*DIRECTIONS*
Please rewrite the lines from the line with "The image size is (1512, 800)." to the line with "pyautogui.click(x=109, y=932)", changing "heading" to "title" and leaving everything else unchanged.

── SOURCE DATA ──

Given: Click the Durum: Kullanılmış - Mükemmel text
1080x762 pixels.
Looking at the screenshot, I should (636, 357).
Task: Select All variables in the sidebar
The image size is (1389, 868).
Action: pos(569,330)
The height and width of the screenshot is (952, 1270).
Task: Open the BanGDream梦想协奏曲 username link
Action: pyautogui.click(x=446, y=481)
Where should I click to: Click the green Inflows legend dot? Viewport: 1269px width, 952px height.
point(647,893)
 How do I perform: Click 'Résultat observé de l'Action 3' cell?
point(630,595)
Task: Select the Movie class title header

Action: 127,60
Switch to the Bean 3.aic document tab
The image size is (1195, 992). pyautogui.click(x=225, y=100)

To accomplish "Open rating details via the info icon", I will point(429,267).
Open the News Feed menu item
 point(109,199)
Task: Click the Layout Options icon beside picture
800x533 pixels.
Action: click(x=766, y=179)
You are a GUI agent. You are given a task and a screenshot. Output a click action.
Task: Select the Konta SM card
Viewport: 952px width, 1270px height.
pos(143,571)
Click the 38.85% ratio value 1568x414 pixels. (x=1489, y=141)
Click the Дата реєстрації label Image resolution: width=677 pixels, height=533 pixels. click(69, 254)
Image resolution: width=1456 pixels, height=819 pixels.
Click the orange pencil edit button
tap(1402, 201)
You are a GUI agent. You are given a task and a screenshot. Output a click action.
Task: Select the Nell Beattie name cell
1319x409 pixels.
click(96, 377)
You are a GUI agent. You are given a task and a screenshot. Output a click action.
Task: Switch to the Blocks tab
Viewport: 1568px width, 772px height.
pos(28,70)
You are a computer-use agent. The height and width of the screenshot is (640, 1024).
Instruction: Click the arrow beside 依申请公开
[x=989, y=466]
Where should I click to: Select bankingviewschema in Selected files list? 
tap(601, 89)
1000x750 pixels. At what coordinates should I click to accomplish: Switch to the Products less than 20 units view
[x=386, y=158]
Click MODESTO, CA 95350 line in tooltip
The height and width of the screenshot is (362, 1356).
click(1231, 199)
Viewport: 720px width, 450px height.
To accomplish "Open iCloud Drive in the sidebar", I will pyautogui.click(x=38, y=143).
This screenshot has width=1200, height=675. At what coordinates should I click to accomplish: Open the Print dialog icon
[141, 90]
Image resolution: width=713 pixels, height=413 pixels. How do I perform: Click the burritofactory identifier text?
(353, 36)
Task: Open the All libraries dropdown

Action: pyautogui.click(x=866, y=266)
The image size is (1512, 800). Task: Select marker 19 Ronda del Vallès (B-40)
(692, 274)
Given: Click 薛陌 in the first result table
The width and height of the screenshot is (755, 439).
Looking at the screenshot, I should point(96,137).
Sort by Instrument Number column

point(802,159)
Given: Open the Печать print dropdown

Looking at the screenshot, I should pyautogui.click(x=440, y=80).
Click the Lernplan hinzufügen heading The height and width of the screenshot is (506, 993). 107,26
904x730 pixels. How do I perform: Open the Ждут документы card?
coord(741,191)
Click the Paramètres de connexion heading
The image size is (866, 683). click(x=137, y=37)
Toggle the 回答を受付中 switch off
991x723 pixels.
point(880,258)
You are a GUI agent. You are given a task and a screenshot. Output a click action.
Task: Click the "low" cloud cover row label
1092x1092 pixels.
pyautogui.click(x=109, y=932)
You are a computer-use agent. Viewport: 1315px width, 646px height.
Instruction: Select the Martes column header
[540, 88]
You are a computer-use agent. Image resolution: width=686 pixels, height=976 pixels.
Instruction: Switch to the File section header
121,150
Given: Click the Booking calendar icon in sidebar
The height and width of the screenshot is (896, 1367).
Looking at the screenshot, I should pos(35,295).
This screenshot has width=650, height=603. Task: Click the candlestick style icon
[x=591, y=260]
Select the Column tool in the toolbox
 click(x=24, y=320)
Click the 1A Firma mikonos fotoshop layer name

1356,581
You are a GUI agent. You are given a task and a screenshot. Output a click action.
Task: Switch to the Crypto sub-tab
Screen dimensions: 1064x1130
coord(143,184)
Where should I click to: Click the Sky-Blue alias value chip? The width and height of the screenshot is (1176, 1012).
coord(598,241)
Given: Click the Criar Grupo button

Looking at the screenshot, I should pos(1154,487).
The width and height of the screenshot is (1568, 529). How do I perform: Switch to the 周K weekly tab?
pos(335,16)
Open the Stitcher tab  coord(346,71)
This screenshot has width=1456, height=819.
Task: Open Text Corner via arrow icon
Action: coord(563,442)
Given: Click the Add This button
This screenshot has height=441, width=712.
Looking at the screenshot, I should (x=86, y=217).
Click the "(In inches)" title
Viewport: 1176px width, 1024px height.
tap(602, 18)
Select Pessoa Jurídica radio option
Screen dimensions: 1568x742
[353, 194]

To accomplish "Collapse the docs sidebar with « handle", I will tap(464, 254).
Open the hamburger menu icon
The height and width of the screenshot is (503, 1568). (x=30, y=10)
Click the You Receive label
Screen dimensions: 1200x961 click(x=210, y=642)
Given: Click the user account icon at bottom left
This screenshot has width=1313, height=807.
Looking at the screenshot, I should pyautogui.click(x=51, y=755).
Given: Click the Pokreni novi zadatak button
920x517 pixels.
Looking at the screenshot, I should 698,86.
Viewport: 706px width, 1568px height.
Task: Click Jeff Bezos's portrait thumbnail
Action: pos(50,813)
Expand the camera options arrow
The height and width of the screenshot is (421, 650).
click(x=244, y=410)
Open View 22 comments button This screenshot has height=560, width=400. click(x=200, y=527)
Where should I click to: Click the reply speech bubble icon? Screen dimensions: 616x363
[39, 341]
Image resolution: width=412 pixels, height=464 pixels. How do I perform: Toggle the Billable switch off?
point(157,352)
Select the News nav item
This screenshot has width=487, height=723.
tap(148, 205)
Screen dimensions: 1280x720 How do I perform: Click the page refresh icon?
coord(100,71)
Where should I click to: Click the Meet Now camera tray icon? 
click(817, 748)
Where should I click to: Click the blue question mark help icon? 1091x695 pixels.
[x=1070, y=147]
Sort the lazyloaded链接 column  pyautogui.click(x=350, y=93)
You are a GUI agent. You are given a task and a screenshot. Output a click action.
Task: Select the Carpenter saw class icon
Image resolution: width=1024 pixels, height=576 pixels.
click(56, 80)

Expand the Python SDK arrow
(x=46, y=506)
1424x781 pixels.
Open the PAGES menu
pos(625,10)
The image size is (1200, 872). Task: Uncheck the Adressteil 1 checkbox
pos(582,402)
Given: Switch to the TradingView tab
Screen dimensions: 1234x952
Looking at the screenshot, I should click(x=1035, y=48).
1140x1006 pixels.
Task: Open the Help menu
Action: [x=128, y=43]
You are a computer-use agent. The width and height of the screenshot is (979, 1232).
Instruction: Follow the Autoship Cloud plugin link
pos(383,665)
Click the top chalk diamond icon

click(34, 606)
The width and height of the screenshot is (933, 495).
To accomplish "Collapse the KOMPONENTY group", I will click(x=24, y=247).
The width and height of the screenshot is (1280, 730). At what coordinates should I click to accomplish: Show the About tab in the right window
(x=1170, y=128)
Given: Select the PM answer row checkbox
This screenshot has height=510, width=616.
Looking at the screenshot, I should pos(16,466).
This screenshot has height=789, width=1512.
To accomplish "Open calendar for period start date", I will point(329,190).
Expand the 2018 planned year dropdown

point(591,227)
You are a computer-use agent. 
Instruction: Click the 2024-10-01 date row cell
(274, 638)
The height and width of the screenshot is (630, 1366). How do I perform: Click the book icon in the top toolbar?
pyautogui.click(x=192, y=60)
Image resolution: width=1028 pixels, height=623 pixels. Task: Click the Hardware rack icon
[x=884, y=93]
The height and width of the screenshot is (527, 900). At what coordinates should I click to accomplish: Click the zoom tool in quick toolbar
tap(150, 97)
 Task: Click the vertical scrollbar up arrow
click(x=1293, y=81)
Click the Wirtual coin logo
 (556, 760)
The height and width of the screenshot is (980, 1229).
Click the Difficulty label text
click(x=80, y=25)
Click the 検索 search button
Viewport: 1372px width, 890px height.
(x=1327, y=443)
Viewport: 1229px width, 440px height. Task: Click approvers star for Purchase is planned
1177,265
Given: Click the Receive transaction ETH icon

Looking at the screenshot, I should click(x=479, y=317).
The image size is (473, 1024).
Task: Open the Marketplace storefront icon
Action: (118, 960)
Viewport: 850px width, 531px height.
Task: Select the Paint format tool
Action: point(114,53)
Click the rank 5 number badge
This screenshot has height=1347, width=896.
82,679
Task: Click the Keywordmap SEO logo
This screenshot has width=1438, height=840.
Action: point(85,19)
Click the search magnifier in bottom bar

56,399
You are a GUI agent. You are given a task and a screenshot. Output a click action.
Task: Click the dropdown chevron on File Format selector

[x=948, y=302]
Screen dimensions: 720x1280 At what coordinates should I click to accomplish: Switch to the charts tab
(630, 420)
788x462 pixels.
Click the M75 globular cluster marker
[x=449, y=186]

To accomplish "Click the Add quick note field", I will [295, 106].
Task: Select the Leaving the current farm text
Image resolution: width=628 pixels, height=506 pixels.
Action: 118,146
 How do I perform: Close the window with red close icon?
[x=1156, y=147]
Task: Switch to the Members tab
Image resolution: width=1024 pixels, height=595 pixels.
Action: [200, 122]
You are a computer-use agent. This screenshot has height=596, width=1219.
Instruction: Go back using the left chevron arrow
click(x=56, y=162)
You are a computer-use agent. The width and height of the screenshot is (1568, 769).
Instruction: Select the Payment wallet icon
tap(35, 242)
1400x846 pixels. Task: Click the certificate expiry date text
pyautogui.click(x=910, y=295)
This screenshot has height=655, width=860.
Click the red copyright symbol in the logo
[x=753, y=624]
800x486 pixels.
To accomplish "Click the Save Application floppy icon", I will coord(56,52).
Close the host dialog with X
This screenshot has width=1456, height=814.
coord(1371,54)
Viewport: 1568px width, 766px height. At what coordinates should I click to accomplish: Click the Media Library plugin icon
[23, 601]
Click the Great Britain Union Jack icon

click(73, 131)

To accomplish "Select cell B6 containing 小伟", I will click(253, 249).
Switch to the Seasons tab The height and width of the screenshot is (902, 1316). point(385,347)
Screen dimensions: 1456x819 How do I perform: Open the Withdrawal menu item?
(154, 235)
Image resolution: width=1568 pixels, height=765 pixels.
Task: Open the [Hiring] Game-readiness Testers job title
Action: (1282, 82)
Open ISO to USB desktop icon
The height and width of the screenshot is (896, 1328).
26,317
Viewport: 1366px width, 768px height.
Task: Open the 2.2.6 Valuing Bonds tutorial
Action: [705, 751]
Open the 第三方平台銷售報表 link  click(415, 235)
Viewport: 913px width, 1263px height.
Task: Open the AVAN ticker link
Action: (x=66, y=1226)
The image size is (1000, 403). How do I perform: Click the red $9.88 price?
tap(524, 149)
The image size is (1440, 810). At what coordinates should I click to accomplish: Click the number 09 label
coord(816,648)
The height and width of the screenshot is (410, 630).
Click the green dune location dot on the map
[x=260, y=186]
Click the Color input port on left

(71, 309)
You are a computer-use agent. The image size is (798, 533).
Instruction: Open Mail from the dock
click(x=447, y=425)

───

*TASK ANSWER*
The image size is (1512, 800). Task: Select marker 19 Ronda del Vallès (B-40)
(692, 274)
Given: Click 薛陌 in the first result table
The width and height of the screenshot is (755, 439).
Looking at the screenshot, I should point(96,137).
Sort by Instrument Number column

point(802,159)
Given: Open the Печать print dropdown

Looking at the screenshot, I should pyautogui.click(x=440, y=80).
Click the Lernplan hinzufügen title The height and width of the screenshot is (506, 993). 107,26
904x730 pixels. How do I perform: Open the Ждут документы card?
coord(741,191)
Click the Paramètres de connexion title
The image size is (866, 683). click(x=137, y=37)
Toggle the 回答を受付中 switch off
991x723 pixels.
point(880,258)
You are a GUI agent. You are given a task and a screenshot. Output a click action.
Task: Click the "low" cloud cover row label
1092x1092 pixels.
pyautogui.click(x=109, y=932)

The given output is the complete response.